● **ACTIVITY**: Any picture in the entries is to be skipped, while everything else is transcribed word for word.

● **EXERCISE INPUTS**:

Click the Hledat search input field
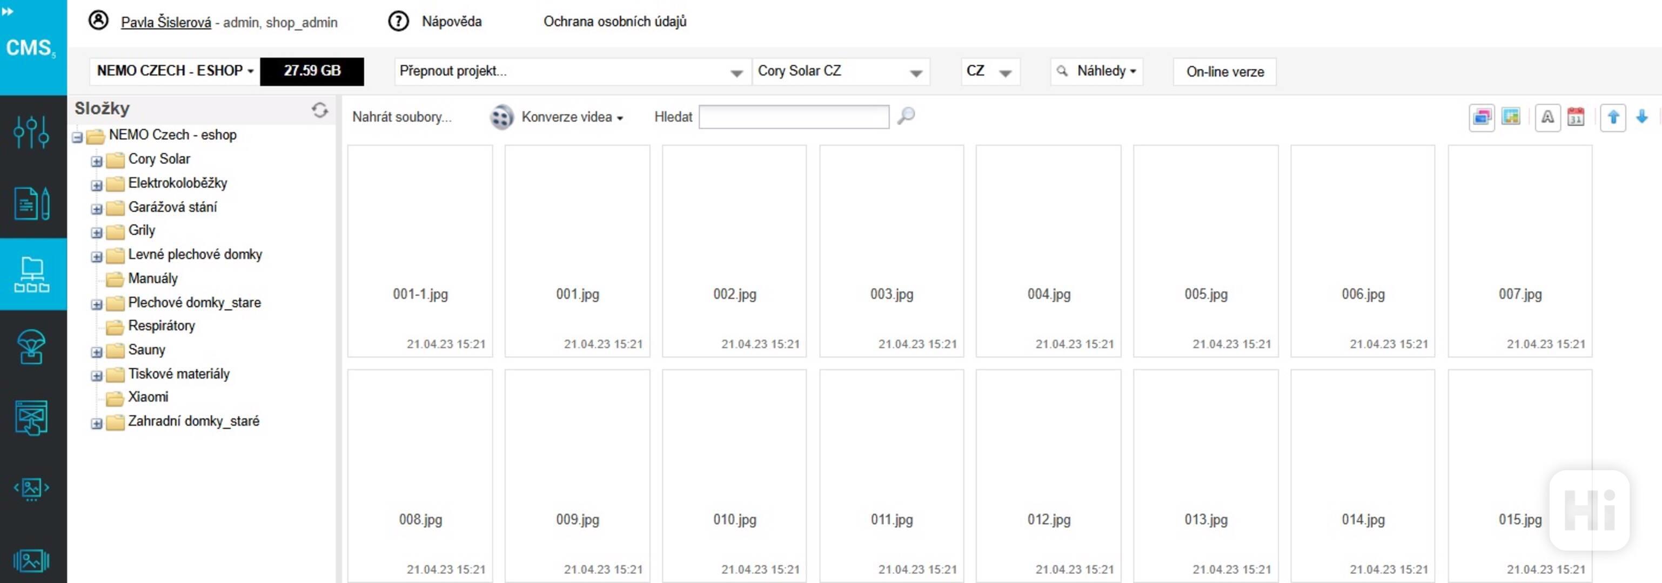 793,117
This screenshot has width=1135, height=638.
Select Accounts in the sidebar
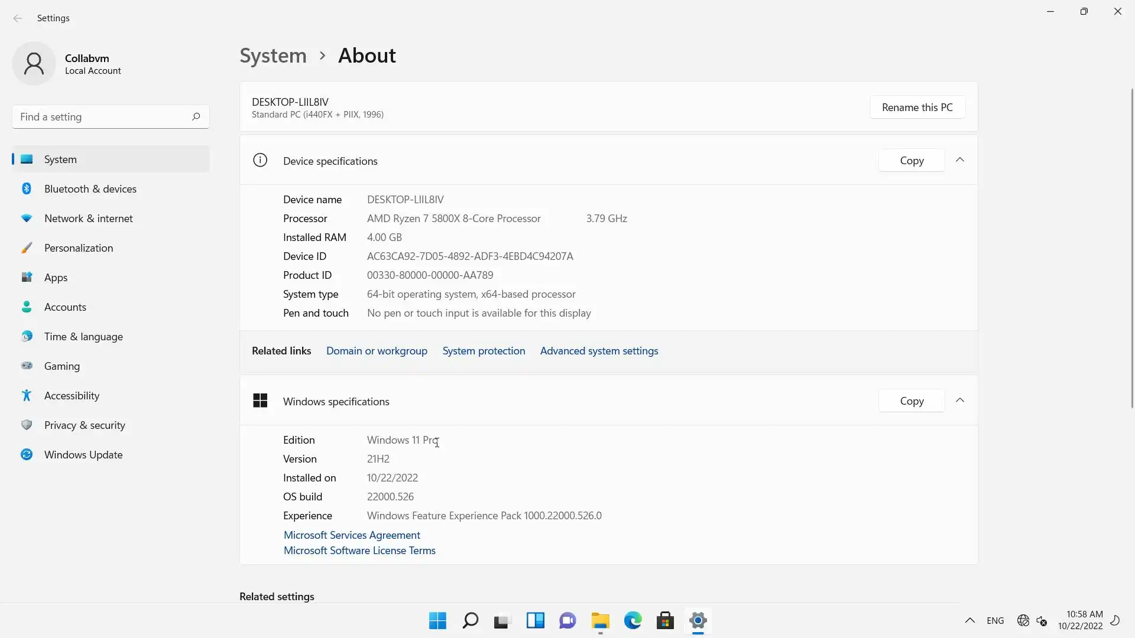65,307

● **RESPONSE TO THIS TASK**:
Click the Hledat search input field
 793,117
This screenshot has width=1135, height=638.
Select Accounts in the sidebar
65,307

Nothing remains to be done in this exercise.